On 20 September 2023, the General Court of the European Union (GCEU) ruled for the second time in the case of the Belgian Excess Profits Ruling (Belgian EPR) (Judgement of the General Court, 20 September 2023, in case T-131/16 RENV). Contrary to its first decision in 2019 on EPR as a “scheme”, it now confirmed the decision of the European Commission (EC) of 11 January 2016 that the EPR constituted an unlawful tax scheme and infringed the EU State aid rules.

Facts of the case

By an advance ruling, Belgian entities part of a multinational group were able to reduce their tax base in Belgium to reflect that part of the residual profit generated through synergies, economies of scale and similar benefits of being a vertically integrated multinational group should not be attributable to the Belgium entities.

On 11 January 2016, the EC concluded that the Belgian EPR constituted unlawful aid, giving its beneficiaries a selective advantage, for the purposes of Article 107(1) TFEU, that was incompatible with the internal market. The decision obliged the Belgian government to recover the alleged unlawful aid provided to several economic operators. On 14 February 2019, the GCEU annulled the final decision of the EC, finding that the latter had erred in qualifying the measure as an ‘aid scheme’. On 16 September 2021, the European Court of Justice (ECJ) annulled the judgment of the GCEU and, by doing so, upheld the final decision of the EC regarding the qualification of the Belgian excess profit rulings as an aid scheme. The ECJ then referred the case back to the GCEU.

CGEU judgment

In the ruling of 20 September 2023, the CGEU now rules that the EC was right to find in its decision of 11 January 2016 that the Belgian EPR infringes the European rules on State aid. The GCEU rejects the arguments that Belgium has put forward, including the failure to take into account the tax rules applicable in Belgium.

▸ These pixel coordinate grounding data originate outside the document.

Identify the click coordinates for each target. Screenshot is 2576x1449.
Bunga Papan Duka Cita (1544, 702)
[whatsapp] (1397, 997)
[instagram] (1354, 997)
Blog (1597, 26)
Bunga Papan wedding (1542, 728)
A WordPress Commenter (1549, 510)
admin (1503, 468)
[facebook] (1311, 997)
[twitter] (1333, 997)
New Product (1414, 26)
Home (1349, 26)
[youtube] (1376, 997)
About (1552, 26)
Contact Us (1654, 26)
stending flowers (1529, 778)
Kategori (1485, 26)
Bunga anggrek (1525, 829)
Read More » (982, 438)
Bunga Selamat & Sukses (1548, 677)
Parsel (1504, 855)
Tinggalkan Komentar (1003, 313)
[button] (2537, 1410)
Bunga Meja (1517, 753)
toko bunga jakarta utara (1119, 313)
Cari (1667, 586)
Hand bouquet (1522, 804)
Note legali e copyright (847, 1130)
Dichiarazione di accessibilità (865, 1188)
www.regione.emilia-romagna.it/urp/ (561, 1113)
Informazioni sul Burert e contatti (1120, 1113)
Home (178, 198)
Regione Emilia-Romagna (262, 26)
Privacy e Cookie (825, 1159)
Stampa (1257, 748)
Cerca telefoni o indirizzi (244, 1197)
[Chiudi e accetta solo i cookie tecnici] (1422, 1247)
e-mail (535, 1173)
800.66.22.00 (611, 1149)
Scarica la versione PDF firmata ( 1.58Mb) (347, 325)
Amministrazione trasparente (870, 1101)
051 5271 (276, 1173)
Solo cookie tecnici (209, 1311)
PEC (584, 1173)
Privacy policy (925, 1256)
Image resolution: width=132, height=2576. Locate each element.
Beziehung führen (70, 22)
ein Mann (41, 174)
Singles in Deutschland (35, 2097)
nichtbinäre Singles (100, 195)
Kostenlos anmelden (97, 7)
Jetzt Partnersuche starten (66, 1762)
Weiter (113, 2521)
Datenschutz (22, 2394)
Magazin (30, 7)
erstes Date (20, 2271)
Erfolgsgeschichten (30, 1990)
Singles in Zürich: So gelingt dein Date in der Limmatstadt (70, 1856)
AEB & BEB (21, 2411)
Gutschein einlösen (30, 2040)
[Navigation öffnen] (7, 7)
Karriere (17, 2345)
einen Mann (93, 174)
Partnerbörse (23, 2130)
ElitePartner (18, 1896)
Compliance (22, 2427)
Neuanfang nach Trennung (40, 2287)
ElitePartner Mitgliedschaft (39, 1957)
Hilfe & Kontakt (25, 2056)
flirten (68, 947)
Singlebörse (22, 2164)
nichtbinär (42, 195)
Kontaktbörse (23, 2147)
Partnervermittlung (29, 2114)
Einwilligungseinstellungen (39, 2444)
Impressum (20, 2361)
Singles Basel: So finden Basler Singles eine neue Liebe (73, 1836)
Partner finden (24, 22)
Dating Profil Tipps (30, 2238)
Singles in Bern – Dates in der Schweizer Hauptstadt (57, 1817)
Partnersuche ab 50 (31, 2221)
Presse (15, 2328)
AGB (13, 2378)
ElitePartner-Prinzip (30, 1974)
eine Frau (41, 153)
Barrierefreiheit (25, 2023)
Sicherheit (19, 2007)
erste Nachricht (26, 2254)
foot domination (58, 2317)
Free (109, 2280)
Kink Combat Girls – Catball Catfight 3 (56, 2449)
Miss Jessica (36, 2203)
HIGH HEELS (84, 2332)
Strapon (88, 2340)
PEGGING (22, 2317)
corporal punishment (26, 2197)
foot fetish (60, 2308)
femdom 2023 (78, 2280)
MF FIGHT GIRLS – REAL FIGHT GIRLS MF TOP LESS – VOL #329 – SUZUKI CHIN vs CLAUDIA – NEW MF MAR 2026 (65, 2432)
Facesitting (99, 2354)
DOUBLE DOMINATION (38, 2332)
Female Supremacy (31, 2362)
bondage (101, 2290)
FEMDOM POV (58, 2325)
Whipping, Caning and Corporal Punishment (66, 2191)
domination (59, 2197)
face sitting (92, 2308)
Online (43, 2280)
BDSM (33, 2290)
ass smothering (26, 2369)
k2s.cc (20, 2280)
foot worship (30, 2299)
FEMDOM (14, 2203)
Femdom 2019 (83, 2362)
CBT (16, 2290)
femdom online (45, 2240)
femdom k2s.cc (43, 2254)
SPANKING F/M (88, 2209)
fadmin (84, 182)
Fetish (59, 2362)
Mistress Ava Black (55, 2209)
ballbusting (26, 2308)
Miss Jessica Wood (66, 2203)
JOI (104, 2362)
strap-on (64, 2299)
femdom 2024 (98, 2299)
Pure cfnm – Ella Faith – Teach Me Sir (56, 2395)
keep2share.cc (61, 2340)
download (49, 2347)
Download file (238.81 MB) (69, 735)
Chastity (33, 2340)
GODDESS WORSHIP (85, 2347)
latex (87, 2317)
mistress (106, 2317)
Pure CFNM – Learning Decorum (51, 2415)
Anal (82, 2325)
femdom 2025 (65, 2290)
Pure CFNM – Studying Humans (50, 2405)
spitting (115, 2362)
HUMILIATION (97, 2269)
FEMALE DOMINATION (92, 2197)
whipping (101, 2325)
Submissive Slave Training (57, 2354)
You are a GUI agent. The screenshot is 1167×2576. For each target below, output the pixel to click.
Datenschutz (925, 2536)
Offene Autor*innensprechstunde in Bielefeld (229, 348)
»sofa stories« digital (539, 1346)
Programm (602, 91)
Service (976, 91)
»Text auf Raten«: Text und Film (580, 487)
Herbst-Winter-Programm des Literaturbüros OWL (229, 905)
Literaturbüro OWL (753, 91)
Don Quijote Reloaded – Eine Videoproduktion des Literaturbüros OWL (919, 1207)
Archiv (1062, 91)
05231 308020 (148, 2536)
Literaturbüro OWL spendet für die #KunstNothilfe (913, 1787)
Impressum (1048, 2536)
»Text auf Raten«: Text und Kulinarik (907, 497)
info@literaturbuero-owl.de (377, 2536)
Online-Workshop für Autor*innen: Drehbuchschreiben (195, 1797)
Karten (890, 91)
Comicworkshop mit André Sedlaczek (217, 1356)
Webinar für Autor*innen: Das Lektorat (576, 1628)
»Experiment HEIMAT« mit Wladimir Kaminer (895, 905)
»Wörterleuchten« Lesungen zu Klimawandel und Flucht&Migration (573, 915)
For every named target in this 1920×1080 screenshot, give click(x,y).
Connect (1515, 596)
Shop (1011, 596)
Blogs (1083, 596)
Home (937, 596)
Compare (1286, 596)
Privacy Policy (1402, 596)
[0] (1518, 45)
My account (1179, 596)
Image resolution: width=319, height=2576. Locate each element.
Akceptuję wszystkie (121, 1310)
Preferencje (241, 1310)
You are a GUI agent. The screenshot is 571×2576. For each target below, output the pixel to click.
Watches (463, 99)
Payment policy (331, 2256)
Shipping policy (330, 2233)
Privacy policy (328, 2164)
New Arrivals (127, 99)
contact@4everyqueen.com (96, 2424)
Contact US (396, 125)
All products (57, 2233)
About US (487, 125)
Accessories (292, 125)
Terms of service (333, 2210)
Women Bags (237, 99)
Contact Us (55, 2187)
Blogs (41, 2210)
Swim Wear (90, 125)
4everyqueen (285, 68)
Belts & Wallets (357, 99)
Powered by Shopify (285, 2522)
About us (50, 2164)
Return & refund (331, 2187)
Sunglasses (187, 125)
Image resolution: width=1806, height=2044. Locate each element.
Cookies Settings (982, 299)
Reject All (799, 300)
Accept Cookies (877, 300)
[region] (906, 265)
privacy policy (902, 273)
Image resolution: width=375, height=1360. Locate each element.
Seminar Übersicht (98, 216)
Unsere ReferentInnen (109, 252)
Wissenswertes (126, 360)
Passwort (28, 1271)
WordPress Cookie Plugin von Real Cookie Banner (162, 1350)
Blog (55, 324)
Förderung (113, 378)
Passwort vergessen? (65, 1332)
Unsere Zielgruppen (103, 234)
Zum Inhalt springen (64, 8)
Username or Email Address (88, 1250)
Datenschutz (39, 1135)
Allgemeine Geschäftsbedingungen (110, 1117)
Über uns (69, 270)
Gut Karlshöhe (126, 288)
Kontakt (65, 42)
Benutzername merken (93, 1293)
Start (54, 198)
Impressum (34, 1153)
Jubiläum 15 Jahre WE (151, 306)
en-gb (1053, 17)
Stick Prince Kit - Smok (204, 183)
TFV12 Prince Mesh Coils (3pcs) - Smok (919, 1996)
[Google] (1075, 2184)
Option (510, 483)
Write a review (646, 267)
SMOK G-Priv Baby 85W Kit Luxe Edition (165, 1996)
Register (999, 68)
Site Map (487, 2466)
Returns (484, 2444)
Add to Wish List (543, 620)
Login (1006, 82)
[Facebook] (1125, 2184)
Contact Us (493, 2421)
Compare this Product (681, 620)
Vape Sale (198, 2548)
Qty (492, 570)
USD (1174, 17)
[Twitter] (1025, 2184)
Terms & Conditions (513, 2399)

The GCEU concluded that the EC:

  • demonstrated that the EPR granted tax advantages to its beneficiaries;
  • correctly concluded on the selectiveness of the EPR as the members of a multinational group benefitting from it were treated differently from entities subject to the standard Belgian Corporate Income Tax regime;
  • was right in finding that the EPR were not open to companies that did not make investments, centralize activities or create employment in Belgium, or were not available to members of a small group.

Takeaway

This decision illustrates the complexity of state aid rules in transfer pricing matters, particularly when assessing domestic fiscal policy incentives stemming from an era way before the OECD/G20 project on Base Erosion and Profit Shifting. The launch of the proposal for Directive on the codification of the arm’s length principle on September 12, 2023, demonstrates the need for clarity. Particularly relevant is the contemplated introduction of mandatory corresponding adjustments in the case of primary downward adjustments in one country. It seems to be largely inspired by the EPR case at hand. The CGEU decision is open for appeal before the ECJ.  It should however be limited to points of law. It is premature to meaningfully comment about the contemplated course of action of the Belgian Government or  the multinational groups concerned.. In absence of any appeal, this judgment  becomes the final step in the proceedings and the tax due by each impacted operator should be recalculated as if the State aid has not been granted. Finally, this decision is rendered at a time where the EU Commission actively seeks for “matching” responses in the context of fiscal incentives granted outside the EU economic block to accommodate a.o. accelerated investment in the green agenda and digitalization and reliable supply chains overall (focusing on energy and critical raw materials). Reference can be made to Executive Vice-President Dombrovskis press release of September 16, stressing the priorities to:

  • maintain the EU’s traditional openness, while shoring up our economic resilience;
  • seek to to maintain the EU’s standing in the world marketplace and stay competitive.